* **EXERCISE REQUIREMENTS**
Transcribe the records below. Leave every word as it is.
[Opening EXERCISE MATERIALS section]
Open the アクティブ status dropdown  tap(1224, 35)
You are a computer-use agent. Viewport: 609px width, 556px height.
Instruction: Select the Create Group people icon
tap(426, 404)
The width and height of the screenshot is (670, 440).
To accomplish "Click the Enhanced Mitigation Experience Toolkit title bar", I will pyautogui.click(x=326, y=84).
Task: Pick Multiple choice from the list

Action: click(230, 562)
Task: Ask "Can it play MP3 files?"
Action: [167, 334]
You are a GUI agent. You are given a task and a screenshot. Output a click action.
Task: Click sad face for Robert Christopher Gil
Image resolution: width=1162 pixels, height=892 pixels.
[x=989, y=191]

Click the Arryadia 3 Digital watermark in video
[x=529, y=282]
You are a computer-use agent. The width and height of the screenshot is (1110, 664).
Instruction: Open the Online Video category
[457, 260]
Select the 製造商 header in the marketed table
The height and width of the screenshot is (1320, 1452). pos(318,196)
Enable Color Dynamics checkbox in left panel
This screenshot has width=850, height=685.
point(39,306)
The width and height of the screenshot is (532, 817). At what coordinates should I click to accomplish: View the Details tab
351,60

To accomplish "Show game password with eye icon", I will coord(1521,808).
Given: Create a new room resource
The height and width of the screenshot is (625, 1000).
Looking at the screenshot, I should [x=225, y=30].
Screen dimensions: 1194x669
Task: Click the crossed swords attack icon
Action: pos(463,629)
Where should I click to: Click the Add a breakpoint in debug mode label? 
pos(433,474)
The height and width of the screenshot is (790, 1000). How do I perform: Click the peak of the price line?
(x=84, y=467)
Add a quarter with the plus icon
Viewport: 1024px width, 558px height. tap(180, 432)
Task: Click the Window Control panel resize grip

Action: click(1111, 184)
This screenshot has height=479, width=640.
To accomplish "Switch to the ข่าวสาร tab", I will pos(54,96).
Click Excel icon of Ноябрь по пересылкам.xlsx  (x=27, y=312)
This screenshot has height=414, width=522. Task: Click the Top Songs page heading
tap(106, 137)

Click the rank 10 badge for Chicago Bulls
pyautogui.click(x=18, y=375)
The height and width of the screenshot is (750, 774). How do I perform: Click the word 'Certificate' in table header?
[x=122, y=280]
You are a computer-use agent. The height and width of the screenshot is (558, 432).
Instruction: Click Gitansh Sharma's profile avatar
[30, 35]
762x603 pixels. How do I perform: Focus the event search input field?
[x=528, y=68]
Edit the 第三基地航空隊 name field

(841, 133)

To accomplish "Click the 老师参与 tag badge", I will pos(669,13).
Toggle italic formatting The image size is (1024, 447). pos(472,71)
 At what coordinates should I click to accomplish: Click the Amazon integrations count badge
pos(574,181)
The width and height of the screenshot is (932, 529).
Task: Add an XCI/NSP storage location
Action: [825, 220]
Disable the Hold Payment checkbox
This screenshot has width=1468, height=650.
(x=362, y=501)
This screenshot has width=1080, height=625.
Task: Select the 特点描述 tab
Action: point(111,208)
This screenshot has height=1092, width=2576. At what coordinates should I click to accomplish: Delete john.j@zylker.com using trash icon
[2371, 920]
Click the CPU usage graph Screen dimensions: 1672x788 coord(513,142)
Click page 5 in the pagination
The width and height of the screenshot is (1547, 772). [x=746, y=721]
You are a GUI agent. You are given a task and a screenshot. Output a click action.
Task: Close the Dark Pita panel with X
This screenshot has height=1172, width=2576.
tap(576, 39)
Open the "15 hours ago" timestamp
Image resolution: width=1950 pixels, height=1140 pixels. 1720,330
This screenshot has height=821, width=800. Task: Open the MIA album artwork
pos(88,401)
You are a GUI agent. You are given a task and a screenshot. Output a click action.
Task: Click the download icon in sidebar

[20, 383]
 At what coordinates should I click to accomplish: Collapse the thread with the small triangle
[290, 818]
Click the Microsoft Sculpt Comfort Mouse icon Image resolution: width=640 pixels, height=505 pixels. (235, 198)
[Closing EXERCISE MATERIALS section]
* **RESULT OF THE EXERCISE**
Open the アクティブ status dropdown  tap(1224, 35)
You are a computer-use agent. Viewport: 609px width, 556px height.
Instruction: Select the Create Group people icon
tap(426, 404)
The width and height of the screenshot is (670, 440).
To accomplish "Click the Enhanced Mitigation Experience Toolkit title bar", I will pyautogui.click(x=326, y=84).
Task: Pick Multiple choice from the list

Action: click(230, 562)
Task: Ask "Can it play MP3 files?"
Action: [167, 334]
You are a GUI agent. You are given a task and a screenshot. Output a click action.
Task: Click sad face for Robert Christopher Gil
Image resolution: width=1162 pixels, height=892 pixels.
[x=989, y=191]

Click the Arryadia 3 Digital watermark in video
[x=529, y=282]
You are a computer-use agent. The width and height of the screenshot is (1110, 664).
Instruction: Open the Online Video category
[457, 260]
Select the 製造商 header in the marketed table
The height and width of the screenshot is (1320, 1452). pos(318,196)
Enable Color Dynamics checkbox in left panel
This screenshot has width=850, height=685.
point(39,306)
The width and height of the screenshot is (532, 817). At what coordinates should I click to accomplish: View the Details tab
351,60

To accomplish "Show game password with eye icon", I will coord(1521,808).
Given: Create a new room resource
The height and width of the screenshot is (625, 1000).
Looking at the screenshot, I should [x=225, y=30].
Screen dimensions: 1194x669
Task: Click the crossed swords attack icon
Action: pos(463,629)
Where should I click to: Click the Add a breakpoint in debug mode label? 
pos(433,474)
The height and width of the screenshot is (790, 1000). How do I perform: Click the peak of the price line?
(x=84, y=467)
Add a quarter with the plus icon
Viewport: 1024px width, 558px height. tap(180, 432)
Task: Click the Window Control panel resize grip

Action: click(1111, 184)
This screenshot has height=479, width=640.
To accomplish "Switch to the ข่าวสาร tab", I will pos(54,96).
Click Excel icon of Ноябрь по пересылкам.xlsx  (x=27, y=312)
This screenshot has height=414, width=522. Task: Click the Top Songs page heading
tap(106, 137)

Click the rank 10 badge for Chicago Bulls
pyautogui.click(x=18, y=375)
The height and width of the screenshot is (750, 774). How do I perform: Click the word 'Certificate' in table header?
[x=122, y=280]
You are a computer-use agent. The height and width of the screenshot is (558, 432).
Instruction: Click Gitansh Sharma's profile avatar
[30, 35]
762x603 pixels. How do I perform: Focus the event search input field?
[x=528, y=68]
Edit the 第三基地航空隊 name field

(841, 133)

To accomplish "Click the 老师参与 tag badge", I will pos(669,13).
Toggle italic formatting The image size is (1024, 447). pos(472,71)
 At what coordinates should I click to accomplish: Click the Amazon integrations count badge
pos(574,181)
The width and height of the screenshot is (932, 529).
Task: Add an XCI/NSP storage location
Action: [825, 220]
Disable the Hold Payment checkbox
This screenshot has width=1468, height=650.
(x=362, y=501)
This screenshot has width=1080, height=625.
Task: Select the 特点描述 tab
Action: point(111,208)
This screenshot has height=1092, width=2576. At what coordinates should I click to accomplish: Delete john.j@zylker.com using trash icon
[2371, 920]
Click the CPU usage graph Screen dimensions: 1672x788 coord(513,142)
Click page 5 in the pagination
The width and height of the screenshot is (1547, 772). [x=746, y=721]
You are a GUI agent. You are given a task and a screenshot. Output a click action.
Task: Close the Dark Pita panel with X
This screenshot has height=1172, width=2576.
tap(576, 39)
Open the "15 hours ago" timestamp
Image resolution: width=1950 pixels, height=1140 pixels. 1720,330
This screenshot has height=821, width=800. Task: Open the MIA album artwork
pos(88,401)
You are a GUI agent. You are given a task and a screenshot. Output a click action.
Task: Click the download icon in sidebar

[20, 383]
 At what coordinates should I click to accomplish: Collapse the thread with the small triangle
[290, 818]
Click the Microsoft Sculpt Comfort Mouse icon Image resolution: width=640 pixels, height=505 pixels. (235, 198)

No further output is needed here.